— Target pointing data —
※

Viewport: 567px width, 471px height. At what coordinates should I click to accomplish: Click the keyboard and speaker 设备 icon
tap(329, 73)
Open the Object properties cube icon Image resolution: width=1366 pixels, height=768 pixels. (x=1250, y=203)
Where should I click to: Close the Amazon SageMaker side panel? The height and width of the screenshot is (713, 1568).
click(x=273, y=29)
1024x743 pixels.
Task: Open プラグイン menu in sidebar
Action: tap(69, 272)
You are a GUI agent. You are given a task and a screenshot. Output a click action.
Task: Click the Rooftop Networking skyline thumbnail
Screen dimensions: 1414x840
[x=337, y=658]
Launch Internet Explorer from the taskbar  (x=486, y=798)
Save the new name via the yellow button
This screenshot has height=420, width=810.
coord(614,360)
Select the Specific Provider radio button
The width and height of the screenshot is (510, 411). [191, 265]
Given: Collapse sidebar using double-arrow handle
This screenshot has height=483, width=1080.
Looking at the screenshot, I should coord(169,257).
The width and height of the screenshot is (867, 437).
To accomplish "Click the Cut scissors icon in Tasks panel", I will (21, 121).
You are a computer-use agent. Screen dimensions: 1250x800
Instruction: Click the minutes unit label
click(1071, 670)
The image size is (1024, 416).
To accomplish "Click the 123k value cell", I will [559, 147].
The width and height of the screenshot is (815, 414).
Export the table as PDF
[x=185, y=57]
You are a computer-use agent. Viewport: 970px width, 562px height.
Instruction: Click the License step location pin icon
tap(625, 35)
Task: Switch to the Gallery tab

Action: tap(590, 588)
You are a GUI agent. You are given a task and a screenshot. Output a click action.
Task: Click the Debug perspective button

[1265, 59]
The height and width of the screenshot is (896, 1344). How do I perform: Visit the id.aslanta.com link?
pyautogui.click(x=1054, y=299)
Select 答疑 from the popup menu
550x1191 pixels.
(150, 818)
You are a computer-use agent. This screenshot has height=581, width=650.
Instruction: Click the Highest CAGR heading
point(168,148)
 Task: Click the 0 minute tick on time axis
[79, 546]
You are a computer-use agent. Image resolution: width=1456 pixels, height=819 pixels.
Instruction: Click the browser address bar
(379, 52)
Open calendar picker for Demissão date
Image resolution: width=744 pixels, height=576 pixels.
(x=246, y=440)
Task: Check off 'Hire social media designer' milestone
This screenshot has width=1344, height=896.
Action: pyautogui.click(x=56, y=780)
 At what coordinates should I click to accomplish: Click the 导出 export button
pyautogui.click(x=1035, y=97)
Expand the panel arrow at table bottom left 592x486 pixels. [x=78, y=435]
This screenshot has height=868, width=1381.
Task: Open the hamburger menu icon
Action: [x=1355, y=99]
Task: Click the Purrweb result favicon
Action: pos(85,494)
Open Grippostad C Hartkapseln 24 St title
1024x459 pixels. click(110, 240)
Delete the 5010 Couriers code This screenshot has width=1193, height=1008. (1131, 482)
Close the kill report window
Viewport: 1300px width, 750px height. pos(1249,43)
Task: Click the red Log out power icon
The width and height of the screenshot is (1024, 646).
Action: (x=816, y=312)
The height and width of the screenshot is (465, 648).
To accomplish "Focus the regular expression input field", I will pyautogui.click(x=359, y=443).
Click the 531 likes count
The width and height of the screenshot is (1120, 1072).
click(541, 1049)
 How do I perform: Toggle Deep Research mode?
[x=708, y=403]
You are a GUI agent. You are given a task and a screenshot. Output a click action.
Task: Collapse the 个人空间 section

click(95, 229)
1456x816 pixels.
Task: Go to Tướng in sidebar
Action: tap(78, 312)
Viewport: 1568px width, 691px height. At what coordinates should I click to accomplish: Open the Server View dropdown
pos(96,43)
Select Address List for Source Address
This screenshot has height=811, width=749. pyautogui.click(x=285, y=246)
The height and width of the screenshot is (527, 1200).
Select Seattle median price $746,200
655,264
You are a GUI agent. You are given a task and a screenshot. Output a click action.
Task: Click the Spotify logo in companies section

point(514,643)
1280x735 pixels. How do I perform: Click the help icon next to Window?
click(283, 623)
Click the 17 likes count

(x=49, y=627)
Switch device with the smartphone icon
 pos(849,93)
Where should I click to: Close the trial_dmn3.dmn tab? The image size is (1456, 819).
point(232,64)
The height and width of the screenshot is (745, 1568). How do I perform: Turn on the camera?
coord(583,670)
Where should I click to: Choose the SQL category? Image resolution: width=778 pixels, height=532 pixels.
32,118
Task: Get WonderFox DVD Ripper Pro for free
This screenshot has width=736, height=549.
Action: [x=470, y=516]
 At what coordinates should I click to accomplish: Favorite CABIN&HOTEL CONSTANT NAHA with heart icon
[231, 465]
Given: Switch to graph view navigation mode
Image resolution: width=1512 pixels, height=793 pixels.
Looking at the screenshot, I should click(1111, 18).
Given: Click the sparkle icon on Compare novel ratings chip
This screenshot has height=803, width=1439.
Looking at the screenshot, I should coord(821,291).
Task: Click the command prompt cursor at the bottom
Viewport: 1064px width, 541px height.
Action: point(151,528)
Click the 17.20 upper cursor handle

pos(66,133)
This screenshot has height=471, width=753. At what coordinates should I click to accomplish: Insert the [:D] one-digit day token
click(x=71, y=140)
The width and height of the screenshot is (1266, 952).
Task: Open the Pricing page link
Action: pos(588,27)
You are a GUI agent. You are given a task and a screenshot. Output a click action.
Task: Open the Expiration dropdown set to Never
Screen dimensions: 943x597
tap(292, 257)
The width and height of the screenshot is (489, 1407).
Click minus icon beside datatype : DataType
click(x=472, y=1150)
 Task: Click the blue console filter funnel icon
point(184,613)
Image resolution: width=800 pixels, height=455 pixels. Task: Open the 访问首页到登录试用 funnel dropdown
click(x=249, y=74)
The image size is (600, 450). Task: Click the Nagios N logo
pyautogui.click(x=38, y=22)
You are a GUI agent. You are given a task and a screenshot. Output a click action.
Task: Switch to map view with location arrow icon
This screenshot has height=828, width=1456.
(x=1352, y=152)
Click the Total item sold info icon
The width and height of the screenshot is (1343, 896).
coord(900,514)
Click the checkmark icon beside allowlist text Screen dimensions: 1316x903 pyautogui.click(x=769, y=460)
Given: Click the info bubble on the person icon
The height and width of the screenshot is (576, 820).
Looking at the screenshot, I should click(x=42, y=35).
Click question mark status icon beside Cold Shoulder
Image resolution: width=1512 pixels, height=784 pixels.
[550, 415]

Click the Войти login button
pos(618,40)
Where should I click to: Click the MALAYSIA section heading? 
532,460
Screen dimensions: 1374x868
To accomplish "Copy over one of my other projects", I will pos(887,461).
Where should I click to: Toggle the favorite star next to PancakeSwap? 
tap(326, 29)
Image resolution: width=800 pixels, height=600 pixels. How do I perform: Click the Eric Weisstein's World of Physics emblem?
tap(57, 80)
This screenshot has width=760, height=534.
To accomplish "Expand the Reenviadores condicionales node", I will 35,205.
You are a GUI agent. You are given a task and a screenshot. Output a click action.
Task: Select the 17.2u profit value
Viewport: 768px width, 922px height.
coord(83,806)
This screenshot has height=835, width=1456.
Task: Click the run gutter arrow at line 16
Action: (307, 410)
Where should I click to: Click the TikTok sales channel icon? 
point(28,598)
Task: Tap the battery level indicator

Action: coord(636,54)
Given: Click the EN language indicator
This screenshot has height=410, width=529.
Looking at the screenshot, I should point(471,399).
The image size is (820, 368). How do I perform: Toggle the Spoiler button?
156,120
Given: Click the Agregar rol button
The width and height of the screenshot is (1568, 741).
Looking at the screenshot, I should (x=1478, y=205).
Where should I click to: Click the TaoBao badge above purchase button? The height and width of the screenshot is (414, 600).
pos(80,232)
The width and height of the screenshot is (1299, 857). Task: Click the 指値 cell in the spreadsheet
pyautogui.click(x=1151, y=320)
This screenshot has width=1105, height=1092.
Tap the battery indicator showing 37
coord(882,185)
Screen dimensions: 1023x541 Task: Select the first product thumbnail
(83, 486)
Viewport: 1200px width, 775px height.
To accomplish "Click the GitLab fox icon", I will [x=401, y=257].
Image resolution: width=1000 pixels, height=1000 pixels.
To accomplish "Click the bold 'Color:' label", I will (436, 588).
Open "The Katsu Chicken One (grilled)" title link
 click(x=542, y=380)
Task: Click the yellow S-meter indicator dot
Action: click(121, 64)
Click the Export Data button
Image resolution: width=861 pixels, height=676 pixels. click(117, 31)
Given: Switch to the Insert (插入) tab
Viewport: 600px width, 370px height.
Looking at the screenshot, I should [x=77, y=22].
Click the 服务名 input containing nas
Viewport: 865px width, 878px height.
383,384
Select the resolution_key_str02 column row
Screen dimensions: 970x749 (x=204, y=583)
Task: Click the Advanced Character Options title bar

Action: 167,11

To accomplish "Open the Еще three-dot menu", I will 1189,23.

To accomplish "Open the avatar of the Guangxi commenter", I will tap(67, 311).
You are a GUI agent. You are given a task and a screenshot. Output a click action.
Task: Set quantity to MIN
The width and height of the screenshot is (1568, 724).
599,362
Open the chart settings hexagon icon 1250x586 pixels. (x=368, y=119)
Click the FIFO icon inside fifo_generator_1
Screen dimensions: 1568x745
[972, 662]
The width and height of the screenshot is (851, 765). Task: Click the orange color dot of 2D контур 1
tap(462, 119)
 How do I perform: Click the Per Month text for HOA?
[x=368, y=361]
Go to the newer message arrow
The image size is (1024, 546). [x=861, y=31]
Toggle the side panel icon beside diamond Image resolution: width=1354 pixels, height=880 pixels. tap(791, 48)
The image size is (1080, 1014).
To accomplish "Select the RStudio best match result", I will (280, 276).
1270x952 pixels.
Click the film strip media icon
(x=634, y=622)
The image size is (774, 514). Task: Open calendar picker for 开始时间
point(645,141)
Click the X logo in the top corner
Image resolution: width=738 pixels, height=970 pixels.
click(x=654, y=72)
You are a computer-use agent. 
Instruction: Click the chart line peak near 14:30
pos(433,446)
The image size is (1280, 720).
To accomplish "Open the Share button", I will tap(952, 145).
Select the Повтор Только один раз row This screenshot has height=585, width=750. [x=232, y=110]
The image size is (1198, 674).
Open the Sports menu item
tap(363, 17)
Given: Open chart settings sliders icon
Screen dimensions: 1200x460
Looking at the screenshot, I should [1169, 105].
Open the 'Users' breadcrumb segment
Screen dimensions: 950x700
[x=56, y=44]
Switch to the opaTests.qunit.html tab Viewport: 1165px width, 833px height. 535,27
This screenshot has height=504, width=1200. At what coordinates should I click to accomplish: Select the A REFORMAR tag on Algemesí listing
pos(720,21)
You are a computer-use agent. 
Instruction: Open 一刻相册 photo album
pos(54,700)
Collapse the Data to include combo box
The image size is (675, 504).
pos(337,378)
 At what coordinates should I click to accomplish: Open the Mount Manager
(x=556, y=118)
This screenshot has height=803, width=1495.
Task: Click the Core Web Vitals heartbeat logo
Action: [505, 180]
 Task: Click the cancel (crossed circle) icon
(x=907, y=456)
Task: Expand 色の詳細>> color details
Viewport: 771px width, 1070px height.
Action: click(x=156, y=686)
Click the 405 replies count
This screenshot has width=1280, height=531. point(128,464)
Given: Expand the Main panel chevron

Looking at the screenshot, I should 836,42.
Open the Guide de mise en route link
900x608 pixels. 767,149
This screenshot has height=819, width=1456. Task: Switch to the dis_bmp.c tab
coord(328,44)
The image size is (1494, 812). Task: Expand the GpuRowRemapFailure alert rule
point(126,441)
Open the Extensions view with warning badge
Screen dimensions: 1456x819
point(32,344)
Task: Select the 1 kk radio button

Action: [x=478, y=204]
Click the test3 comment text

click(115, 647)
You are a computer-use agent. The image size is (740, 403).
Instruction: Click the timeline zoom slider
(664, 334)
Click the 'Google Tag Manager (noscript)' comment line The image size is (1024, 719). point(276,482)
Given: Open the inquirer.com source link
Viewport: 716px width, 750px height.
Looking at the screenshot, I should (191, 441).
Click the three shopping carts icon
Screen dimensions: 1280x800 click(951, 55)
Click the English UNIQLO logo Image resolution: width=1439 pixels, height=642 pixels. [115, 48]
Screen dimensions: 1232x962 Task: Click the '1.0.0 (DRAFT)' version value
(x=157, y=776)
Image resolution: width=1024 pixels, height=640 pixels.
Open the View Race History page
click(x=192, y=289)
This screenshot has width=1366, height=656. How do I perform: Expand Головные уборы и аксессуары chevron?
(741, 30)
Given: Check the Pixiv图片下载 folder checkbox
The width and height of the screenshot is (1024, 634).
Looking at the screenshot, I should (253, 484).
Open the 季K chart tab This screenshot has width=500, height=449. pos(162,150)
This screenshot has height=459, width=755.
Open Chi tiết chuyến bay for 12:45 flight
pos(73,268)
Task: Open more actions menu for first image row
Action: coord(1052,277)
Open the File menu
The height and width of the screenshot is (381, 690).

※

— Given exercise —
Copy out the records above word for word, starting at the line with "The image size is (1280, 720)." and ending with the line with "Switch to the opaTests.qunit.html", both included.

— Complete output —
The image size is (1280, 720).
To accomplish "Open the Share button", I will tap(952, 145).
Select the Повтор Только один раз row This screenshot has height=585, width=750. [x=232, y=110]
The image size is (1198, 674).
Open the Sports menu item
tap(363, 17)
Given: Open chart settings sliders icon
Screen dimensions: 1200x460
Looking at the screenshot, I should [1169, 105].
Open the 'Users' breadcrumb segment
Screen dimensions: 950x700
[x=56, y=44]
Switch to the opaTests.qunit.html tab Viewport: 1165px width, 833px height. 535,27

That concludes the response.